▶ _Exercise data_:
--------------------------------

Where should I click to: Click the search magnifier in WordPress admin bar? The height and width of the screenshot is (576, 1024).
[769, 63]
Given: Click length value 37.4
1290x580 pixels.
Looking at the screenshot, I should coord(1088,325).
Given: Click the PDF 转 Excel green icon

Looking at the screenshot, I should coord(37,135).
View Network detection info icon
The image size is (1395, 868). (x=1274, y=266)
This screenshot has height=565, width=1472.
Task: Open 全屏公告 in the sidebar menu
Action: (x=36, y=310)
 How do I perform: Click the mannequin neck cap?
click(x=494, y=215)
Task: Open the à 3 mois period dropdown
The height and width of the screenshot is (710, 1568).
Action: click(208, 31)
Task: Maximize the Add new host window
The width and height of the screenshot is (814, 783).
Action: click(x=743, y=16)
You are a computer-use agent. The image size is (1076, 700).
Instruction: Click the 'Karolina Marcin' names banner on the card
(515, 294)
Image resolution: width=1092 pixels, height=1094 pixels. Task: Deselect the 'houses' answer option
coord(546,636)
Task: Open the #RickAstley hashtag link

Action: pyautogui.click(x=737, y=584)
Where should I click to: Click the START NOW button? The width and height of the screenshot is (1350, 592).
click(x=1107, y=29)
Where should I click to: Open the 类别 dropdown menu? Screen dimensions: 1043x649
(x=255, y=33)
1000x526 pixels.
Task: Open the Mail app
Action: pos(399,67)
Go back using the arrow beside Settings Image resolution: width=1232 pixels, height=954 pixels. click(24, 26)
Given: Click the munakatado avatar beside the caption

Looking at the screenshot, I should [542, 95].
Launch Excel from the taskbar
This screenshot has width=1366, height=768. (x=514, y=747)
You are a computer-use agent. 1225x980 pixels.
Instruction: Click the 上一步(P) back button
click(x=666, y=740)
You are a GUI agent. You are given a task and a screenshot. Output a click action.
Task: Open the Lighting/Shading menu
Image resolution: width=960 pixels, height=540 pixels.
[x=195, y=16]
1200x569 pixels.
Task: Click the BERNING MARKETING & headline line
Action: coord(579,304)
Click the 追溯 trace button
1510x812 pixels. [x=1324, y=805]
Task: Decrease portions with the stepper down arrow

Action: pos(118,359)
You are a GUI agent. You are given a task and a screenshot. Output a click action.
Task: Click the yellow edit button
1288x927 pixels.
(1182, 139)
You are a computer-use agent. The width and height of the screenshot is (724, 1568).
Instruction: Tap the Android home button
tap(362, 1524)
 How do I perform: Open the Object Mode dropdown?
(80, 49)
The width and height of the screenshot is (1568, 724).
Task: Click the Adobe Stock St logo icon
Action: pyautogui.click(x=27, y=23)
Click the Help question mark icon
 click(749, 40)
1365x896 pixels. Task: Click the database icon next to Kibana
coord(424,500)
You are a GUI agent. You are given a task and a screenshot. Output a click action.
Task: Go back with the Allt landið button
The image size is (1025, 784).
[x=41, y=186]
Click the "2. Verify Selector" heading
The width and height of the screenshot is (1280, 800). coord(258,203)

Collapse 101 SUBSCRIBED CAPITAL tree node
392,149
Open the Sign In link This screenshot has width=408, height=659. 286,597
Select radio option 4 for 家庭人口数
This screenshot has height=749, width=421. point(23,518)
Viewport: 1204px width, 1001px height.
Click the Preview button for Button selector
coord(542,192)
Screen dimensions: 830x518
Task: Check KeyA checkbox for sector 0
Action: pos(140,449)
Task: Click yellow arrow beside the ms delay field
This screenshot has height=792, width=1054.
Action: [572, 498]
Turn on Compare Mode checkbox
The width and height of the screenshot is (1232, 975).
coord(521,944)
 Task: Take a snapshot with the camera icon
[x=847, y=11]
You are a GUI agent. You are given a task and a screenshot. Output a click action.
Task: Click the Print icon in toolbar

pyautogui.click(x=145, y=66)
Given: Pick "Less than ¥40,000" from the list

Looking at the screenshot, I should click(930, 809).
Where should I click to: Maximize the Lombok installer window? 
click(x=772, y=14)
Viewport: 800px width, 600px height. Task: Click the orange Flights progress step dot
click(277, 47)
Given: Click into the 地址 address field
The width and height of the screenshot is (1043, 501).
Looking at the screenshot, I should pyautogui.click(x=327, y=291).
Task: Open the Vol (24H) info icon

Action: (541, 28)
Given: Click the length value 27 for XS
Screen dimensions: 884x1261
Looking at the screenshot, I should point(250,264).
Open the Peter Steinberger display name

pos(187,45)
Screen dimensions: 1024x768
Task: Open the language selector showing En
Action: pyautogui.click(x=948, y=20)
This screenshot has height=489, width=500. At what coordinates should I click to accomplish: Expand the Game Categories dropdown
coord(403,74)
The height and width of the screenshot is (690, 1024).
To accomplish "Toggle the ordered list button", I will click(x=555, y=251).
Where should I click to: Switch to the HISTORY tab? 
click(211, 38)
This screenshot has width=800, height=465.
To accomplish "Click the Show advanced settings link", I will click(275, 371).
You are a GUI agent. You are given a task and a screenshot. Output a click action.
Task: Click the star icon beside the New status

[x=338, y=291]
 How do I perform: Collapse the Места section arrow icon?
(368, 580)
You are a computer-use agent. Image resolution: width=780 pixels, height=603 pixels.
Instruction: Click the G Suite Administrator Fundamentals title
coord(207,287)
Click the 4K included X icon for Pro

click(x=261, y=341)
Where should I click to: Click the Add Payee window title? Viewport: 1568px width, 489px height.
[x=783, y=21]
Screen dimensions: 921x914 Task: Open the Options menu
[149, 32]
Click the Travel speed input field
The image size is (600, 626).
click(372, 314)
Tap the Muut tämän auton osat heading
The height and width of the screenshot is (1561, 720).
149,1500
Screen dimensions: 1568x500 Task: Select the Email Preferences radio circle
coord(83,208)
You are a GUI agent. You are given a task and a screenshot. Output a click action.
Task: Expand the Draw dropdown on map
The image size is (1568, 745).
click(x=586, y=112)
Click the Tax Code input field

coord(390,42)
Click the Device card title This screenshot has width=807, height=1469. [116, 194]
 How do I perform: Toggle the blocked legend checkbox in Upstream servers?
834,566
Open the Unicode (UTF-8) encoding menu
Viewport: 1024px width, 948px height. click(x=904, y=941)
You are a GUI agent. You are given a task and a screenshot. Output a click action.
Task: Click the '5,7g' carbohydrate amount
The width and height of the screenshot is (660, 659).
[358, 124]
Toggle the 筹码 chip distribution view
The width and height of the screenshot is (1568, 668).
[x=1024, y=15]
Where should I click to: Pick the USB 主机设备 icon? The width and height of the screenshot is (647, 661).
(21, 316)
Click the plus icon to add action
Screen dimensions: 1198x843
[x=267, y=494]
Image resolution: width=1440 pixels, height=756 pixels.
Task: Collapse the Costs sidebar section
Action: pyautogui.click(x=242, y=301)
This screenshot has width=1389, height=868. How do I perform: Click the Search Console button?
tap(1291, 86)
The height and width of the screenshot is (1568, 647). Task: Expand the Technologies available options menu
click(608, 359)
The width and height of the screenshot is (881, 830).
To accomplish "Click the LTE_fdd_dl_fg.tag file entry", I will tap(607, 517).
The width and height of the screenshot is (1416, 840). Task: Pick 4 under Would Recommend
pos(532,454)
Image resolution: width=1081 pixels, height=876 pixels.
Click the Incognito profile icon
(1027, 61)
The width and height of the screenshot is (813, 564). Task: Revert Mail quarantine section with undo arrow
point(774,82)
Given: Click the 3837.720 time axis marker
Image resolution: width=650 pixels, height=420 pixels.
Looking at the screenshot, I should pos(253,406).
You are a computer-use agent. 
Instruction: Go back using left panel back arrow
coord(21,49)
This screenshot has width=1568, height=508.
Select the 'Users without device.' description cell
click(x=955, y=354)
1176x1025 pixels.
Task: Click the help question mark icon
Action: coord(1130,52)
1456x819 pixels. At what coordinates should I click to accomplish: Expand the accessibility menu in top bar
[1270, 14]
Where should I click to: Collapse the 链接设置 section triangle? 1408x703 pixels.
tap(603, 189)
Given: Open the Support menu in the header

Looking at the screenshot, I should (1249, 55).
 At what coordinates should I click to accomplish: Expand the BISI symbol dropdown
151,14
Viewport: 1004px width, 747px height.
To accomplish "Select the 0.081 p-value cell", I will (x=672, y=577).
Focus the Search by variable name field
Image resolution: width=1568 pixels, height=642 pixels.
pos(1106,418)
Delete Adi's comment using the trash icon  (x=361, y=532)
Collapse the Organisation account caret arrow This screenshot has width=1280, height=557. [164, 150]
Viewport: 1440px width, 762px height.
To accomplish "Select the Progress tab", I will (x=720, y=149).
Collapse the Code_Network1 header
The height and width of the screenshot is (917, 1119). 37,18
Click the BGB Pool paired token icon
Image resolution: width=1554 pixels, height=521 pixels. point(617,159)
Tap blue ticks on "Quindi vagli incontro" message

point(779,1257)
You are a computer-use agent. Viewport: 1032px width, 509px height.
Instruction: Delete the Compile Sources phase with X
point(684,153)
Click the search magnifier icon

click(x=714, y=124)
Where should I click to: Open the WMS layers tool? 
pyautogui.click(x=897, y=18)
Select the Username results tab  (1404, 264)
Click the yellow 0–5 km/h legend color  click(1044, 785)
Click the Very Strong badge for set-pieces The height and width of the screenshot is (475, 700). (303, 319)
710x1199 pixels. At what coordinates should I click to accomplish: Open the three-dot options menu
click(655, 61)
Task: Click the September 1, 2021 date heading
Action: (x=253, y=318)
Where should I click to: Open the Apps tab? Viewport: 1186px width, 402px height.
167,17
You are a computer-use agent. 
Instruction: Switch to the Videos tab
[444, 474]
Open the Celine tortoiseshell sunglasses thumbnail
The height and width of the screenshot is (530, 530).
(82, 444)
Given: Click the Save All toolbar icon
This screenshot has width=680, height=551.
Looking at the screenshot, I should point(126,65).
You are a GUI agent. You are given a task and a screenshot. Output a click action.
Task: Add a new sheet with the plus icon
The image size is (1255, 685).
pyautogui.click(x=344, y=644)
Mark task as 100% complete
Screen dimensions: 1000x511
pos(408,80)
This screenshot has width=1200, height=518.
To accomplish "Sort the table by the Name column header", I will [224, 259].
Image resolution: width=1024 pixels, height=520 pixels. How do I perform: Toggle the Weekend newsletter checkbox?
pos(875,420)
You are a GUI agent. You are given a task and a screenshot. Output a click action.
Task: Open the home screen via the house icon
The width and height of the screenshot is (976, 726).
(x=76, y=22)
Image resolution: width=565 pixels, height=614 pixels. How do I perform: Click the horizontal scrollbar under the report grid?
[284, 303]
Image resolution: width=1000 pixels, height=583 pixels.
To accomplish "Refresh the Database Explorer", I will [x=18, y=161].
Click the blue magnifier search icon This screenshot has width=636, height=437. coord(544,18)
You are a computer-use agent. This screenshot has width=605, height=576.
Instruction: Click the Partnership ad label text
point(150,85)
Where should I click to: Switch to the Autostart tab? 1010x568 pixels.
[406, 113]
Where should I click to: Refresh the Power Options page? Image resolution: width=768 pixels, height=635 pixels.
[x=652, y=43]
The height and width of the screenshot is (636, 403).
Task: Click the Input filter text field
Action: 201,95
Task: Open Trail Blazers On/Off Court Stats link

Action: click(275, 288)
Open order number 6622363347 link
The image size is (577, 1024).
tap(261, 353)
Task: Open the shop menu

--------------------------------

Find the lines in the entries above where "value" occurs, and copy each of them.

▶ _Solution to the exercise_:
Given: Click length value 37.4
Given: Click the length value 27 for XS
To accomplish "Select the 0.081 p-value cell", I will (x=672, y=577).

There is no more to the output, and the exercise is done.